-- BEGIN --

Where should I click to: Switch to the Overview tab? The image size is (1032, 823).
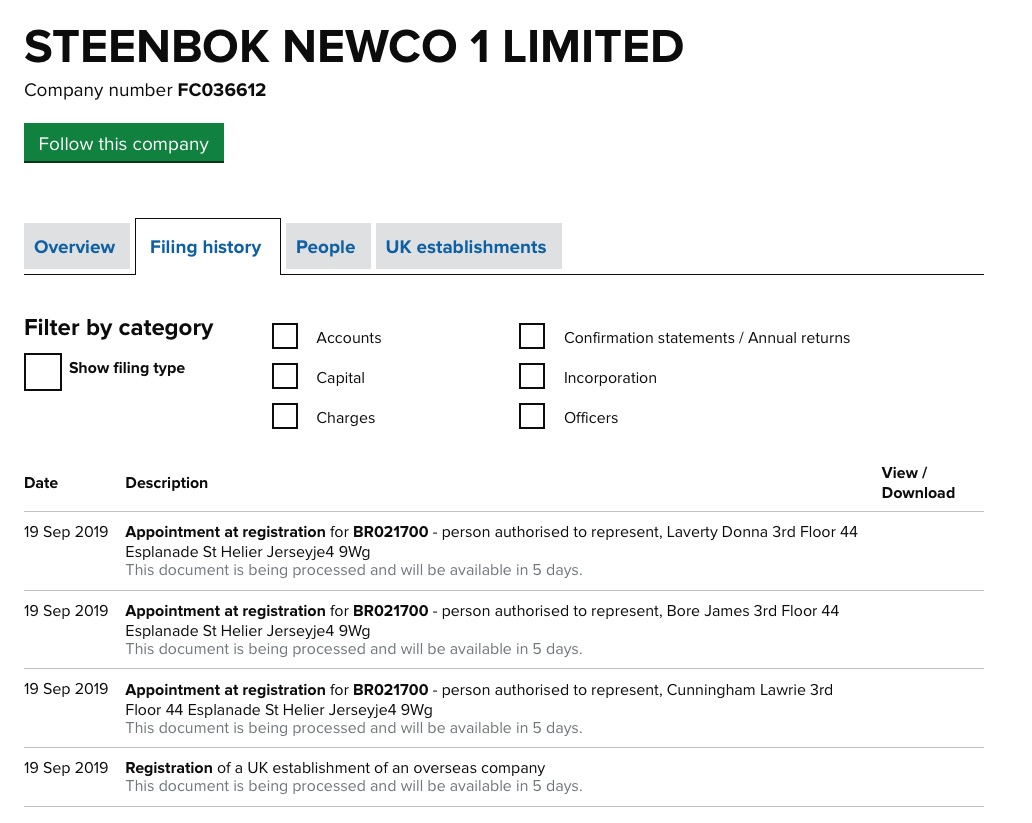pyautogui.click(x=75, y=247)
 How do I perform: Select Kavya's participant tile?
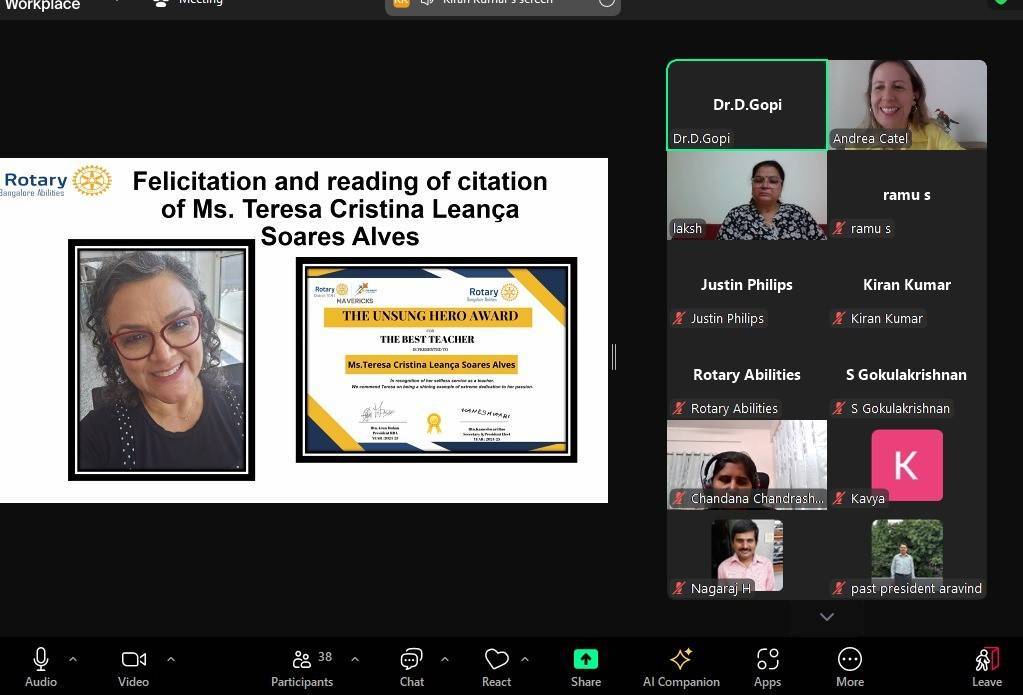click(907, 465)
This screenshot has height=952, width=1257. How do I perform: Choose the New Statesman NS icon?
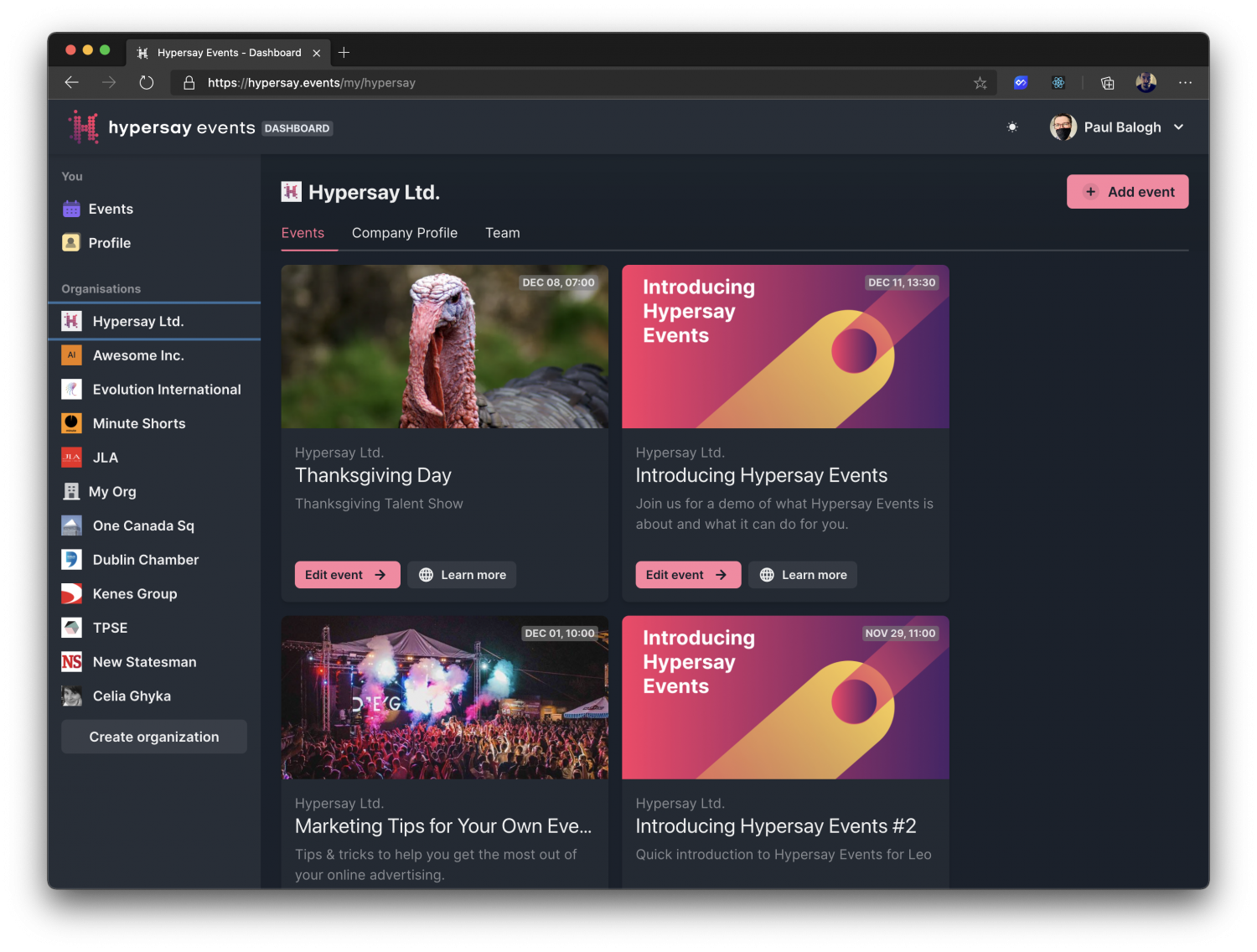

-- END --

REQUIREMENTS: How many lines in the records above contain the word "perform"? Reply with the number only.

WRITTEN ANSWER: 2